NASA Audit Underscores Need for Secure Disposal of IT Equipment

According to Blancco, the company in data erasure and end-of-lifecycle solutions revealed its audit report by a NASA Inspector General (IG). This report highlights the importance of a secure end-of-service policy and practices related to information technology (IT) equipment.

The audit revealed shortcomings in sanitization and disposal processes for electronic media that led to release of 10 computers slated for resale, nine of which may have contained sensitive Space Shuttle-related data.  These findings prompted the IG to recommend stricter procedures, including a recommendation that requires a separate, offline verification sampling of excess IT equipment to ensure data is gone, a very costly process in certain situations.

According to the press release, the IG's report identified that the four NASA centers under review either failed to verify data removal, did not notify managers when computers contained data after verification testing, used unapproved sanitization software, or used approved software for sanitization that did not verify erasure status, such as freeware and firmware-based tools.

Markku Willgren, president of U.S. Operations for Blancco, said that while the IG recommends offline verification testing for 20 percent of media slated for reuse or disposal, in practice this methodology requires manual labor and is often cost prohibitive, especially when a high sampling rate is involved, rather than sampling just a percentage of devices after the fact in an offline mode, for complete security, organizations need failsafe, auditable processes that can thoroughly erase 100 percent of data from all decommissioned computers, and also log results for each computer before it is disposed and leaves the premises.

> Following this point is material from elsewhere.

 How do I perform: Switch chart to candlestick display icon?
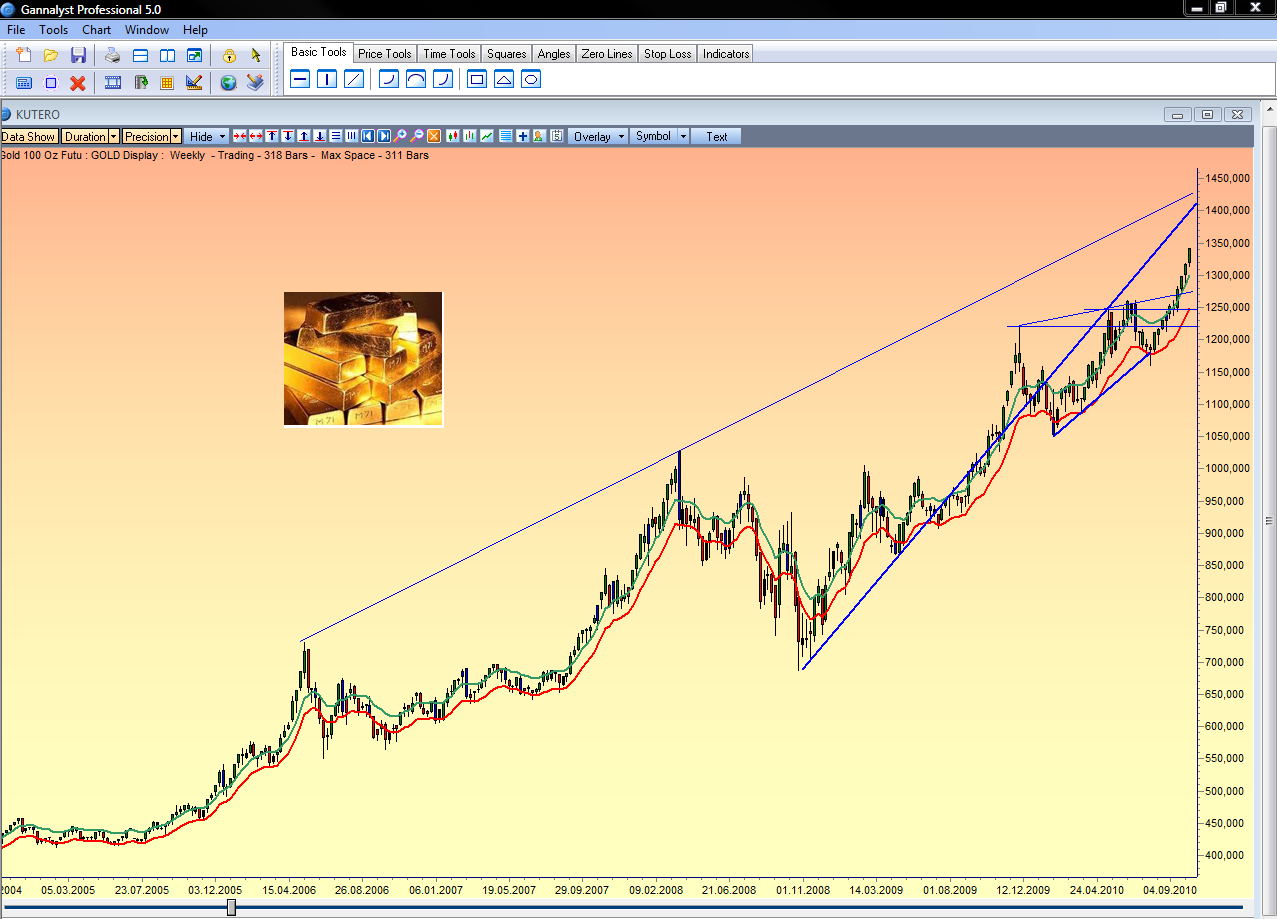(453, 136)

He added that these processes should utilize networked tools that not only erase multiple drives at once, but also log detailed erasure results for each computer and report them to a central database in an online mode. To address issues raised by the IG and implement secure end-of-service processes, Willgren suggests implementation failsafe end-of-service policy, a computer generated verification report for every sanitized hard drive, a certified data erasure tool, and contractors to perform a sample offline recovery attempt.